HACKER Q&A
📣 bk146

Does (or why does) anyone use MapReduce anymore?


Excluding the Hadoop ecosystem, I see some references to MapReduce in other database and analysis tools (e.g., MatLab). My perception was that Spark completely superseded MapReduce. Are there just different implementations of MapReduce and the one that Hadoop implemented was replaced by Spark?


  👤 tjhunter Accepted Answer ✓
(2nd user & developer of spark here). It depends on what you ask.

MapReduce the framework is proprietary to Google, and some pipelines are still running inside google.

MapReduce as a concept is very much in use. Hadoop was inspired by MapReduce. Spark was originally built around the primitives of MapReduce, and you see still see that in the description of its operations (exchange, collect). However, spark and all the other modern frameworks realized that:

- users did not care mapping and reducing, they wanted higher level primitives (filtering, joins, ...)

- mapreduce was great for one-shot batch processing of data, but struggled to accomodate other very common use cases at scale (low latency, graph processing, streaming, distributed machine learning, ...). You can do it on top of mapreduce, but if you really start tuning for the specific case, you end up with something rather different. For example, kafka (scalable streaming engine) is inspired by the general principles of MR but the use cases and APIs are now quite different.


👤 dtoma
The "streaming systems" book answers your question and more: https://www.oreilly.com/library/view/streaming-systems/97814.... It gives you a history of how batch processing started with MapReduce, and how attempts at scaling by moving towards streaming systems gave us all the subsequent frameworks (Spark, Beam, etc.).

As for the framework called MapReduce, it isn't used much, but its descendant https://beam.apache.org very much is. Nowadays people often use "map reduce" as a shorthand for whatever batch processing system they're building on top of.


👤 throwaway5959
I feel like that’s kind of like saying we don’t use Assembly anymore now that we have C. We’ve just built higher level abstractions on top of it.

👤 dehrmann
At a high level, most distributed data systems look something like MapReduce, and that's really just fancy divide-and-conquer. It's hard to reason about, and most data at this size is tabular, so you're usually better off using something where you can write a SQL query and let the query engine do the low-level map-reduce work.

👤 BenoitP
The concept is quite alive, and the fancy deep learning have it: jax.lax.map, jax.lax.reduce.

It's going to stay because it is useful:

Any operation that you can express with an associative behavior is automatically parallelizeable. And both in Spark and Torch/Jax this means scalable to a cluster, with the code going to the data. This is the unfair advantage of solving bigger problems.

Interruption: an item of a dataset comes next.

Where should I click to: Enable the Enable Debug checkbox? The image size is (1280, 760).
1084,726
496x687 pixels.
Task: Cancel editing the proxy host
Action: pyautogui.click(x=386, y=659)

If you were talking about the Hadoop ecosystem, then yes Spark pretty much nailed it and is dominant (no need to have another implementation)


👤 atombender
That's my understanding. MR is very simplistic and awkward/impossible to express many problems in, whereas dataflow processors like Spark and Apache Beam support creating complex DAGs of rich set of operators for grouping, windowing, joining, etc. that you just don't have in MR. You can do MR within a DAG, so you could say that dataflows are a generalization or superset of the MR model.

👤 dikei
MapReduce was basically a very verbose/imperative way to perform scalable, larger than memory aggregate-by-key operation.

It was necessary as a first step, but as soon as we had better abstraction, everyone stopped using it directly except for legacy maintenance of course.


👤 qoega
Now you rarely use basic MapReduce primitives, you have another layer of abstraction that can run on infrastructure that was running MR jobs before. This infrastructure allows to efficiently allocate some compute resources for "long" running tasks in a large cluster with respect to memory/cpu/network and other constraints. So basically schedulers of MapReduce jobs and cluster management tools became that good, because MR methodology had trivial abstractions, but required efficient implementation to make it work seamlessly.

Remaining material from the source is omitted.